Likewise, when the distance between source and listener is
increased, the pitch drops. A typical example is the passing of a 
car... EEEEEEEAAAAaaooow.

     CHARACTERISTICS OF SOUND WAVES--

	  Standing waves are resonant waves with nodes and antinodes.  
The fundamental or first harmonic consists of one antinode with a 
node at each end.  The second harmonic has two antinodes, etc. See  
p 266 in the text for diagrams.

	  Harmonics may be superimposed upon other harmonics to 
produce musical tones.

	  The Quality of sound is that which differentiates the sound of 
one instrument from another even when they are playing the same 
pitch. A tone is determined by the number and strengths of the 
harmonics.  See text for illustrations.

	  The Beat Frequency is the pitch caused by the interference of 
two sound waves of different frequencies undergoing constructive 
and destructive interference.  It varies in loudness so that it is a 
throbbing sound. When two tones are in tune, there will be no beats.   
See p 276 for diagram.

	  The Laws of Strings--

	       Law of Lengths states that the frequency is inversely 
proportional the length. The longer string has a lower pitch.

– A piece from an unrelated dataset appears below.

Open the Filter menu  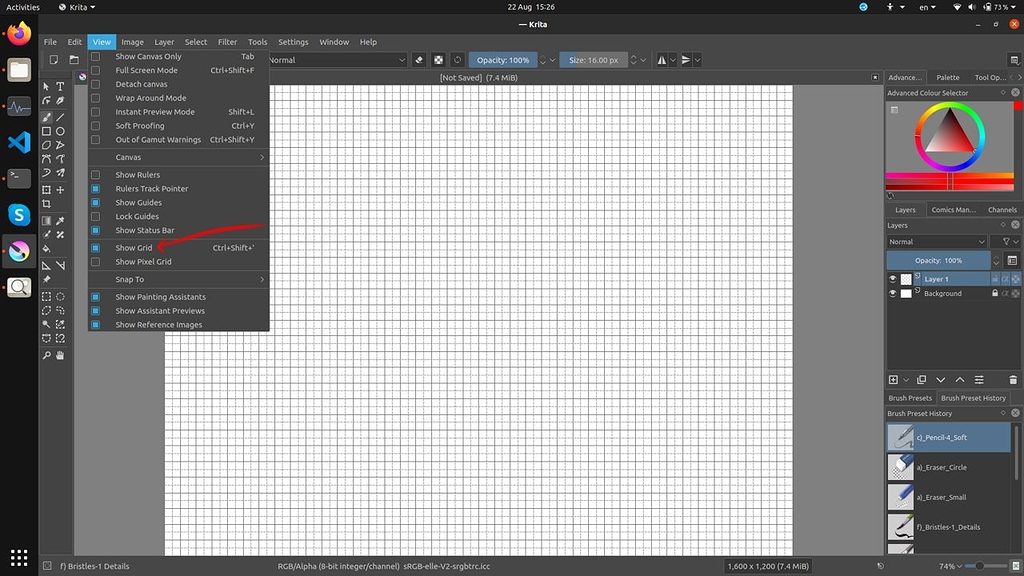(227, 41)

	       Law of Diameters is that frequency is inversely 
proportional to the diameter. The larger the diameter, the lower the 
pitch.

	       Law of Tensions states that the frequency is directly 
proportional to the square root of the tension. The higher the 
tension, the higher the pitch.

	       Law of Densities is that the frequency is inversely 
proportional to the square root of the density. The greater the 
density, the lower the pitch.


     RESONANCE is the reinforcing of waves of the same frequency 
which are in phase. Standing waves are produced.  A fun example 
(when no one is around) is to step on the damper pedal of a piano 
and scream into the thing.  It screams back in resonance. See text for 
diagrams.

	  An open tube resonator (open organ pipe) has an antinode at 
each end. The result is that it resonates the even numbered 
harmonics.

	  A closed tube resonator (closed organ pipe) has a node at one 
and an antinode at the other.  It resonates odd numbered 
harmonics.  See diagrams in the text.

	  Formulas for resonant pipes are in the text .

LIGHT:

     The corpuscular (particle) theory of Newton states that light is 
composed of particles.

     The wave theory of Huygens states that light is composed of 
waves. Light waves are transverse waves composed of crests and 
troughs.  (Sound waves are longitudinal).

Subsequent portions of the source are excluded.